Setelah kedua capres, satu bulan kemudian, 17 Maret 2019, giliran cawapres yang beradu argumen. Debat ketiga ini KPU menjadikan pendidikan, kesehatan, ketenagakerjaan, sosial, dan budaya sebagai temanya. Setelah pelaksanaan debat ketiga, beberapa waktu kemudian, 30 Maret 2019 debat keempat pun direncanakan akan digelar. Dalam debat keempat ini kembali hanya para capres yang akan bertarung dengan tema ideologi, pemerintahan, pertahanan, keamanan, dan hubungan internasional. Awal april rencananya debat kelima akan digelar. Debat terakhir ini akan kembali menghadirkan kedua paslon capres dan cawapres di arena debat.

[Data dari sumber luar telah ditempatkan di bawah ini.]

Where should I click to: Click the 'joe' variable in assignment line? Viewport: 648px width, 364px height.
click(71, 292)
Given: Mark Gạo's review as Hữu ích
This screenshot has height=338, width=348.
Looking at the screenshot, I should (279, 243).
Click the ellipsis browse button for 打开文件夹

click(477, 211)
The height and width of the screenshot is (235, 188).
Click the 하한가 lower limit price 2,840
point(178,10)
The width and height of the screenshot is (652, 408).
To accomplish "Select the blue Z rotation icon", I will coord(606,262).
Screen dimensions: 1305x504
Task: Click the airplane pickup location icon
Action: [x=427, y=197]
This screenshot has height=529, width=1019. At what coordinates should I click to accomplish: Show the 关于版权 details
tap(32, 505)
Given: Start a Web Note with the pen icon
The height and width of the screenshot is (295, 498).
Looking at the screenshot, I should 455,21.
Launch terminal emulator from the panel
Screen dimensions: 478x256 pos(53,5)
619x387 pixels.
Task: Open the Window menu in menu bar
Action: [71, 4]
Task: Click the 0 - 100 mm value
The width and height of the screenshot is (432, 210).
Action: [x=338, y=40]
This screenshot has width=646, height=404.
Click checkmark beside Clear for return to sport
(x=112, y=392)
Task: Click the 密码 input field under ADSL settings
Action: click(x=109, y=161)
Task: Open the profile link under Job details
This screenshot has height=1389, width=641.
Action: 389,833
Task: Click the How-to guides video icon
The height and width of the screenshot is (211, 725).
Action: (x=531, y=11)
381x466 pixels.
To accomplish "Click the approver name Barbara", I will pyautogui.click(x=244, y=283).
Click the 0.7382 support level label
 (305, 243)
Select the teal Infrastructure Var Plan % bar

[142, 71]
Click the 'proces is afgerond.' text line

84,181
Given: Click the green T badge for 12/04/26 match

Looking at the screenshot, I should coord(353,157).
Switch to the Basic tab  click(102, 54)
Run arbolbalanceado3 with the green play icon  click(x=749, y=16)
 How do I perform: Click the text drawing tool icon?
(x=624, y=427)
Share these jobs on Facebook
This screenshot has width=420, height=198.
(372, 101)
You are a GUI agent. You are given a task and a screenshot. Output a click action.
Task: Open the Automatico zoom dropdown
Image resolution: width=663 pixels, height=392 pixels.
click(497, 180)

Berdasarkan fakta rencana penyelenggaraan debat tersebut, sudah tampak jelas bahwa dalam sistem demokrasi memilih pemimpin seperti ajang pemilihan artis idol dan hanya sekadar seremonial. Paslon capres dan cawapres difasilitasi untuk kampanye agar dapat menarik minat masyarakat untuk memberikan hak suaranya saat pemilihan nanti. Mereka di setting sedemikian rupa oleh tim pemenangannya. Sehingga tak jarang ketika mereka tampil banyak cara yang dilakukan, seperti mengumbar sejuta janji manis untuk kesejahteraan rakyat. Padahal, nyatanya kepemimpinan ini hanya untuk melanjutkan kekuasaan sistem sekuler.
Hal ini sangat berbeda dengan sistem Islam. Dalam Islam, mekanisme pemilihan pemimpin sangat simple namun esensial. Pemimpin dipilih berdasarkan kesanggupannya menerapkan syariat kaffah dan kapabilitasnya dalam mengurus urusan rakyat. Bukan hanya berdasarkan janji-janji manis yang diumbar dan ketika sudah terpillih janji-janji itu seakan terlupakan begitu saja. Dalam sistem demokrasi, kepemimpinan bernilai duniawiyah semata. Sehingga yang terpilih tak merasa berdosa jika tidak mengurusi rakyatnya dengan baik, karena dipikirannya hanya ada bagaimana caranya mendapatkan keuntungan dan kekayaan bagi dirinya sendiri dan bagi “tuannya” saja. Bahkan tak jarang, banyak yang hanya sekadar memikirkan bangaimana agar “balik modal” dan seolah tak takut akan hari di mana semua perbuatan akan dipertanggunngjawabkan dihadapan Illahi Robbi. Tapi dalam Islam, kepemimpinan berdimensi dunia akirat. Tak ada yang berebut ingin menjadi pemimpin, karena tahu bagaimana beratnya pertanggungjawabannya kelak.
Oleh karena itu, yang kita butuhkan bukan hanya sekadar mengganti pemimpin, tetapi mengganti sistemnya. Sudah saatnya mengganti sistem demokrasi dengan sistem yang memberlakukan hukum-hukum Allah SWT secara kaffah sehingga mendatangkan keberkahan dan kemakmuran. Kepemimpinan seperti itu hanya ada dalam sistem Khilafah Islamiyyah yang menerapka islam secara kaffah, bukan dalam sistem demokrasi yang hanya menjadikan kepemimpinan untuk melanjutkan kekuasaan sistem sekuler saja sehingga meraka tidak akan pernah bisa memberlakukan syariah Islam.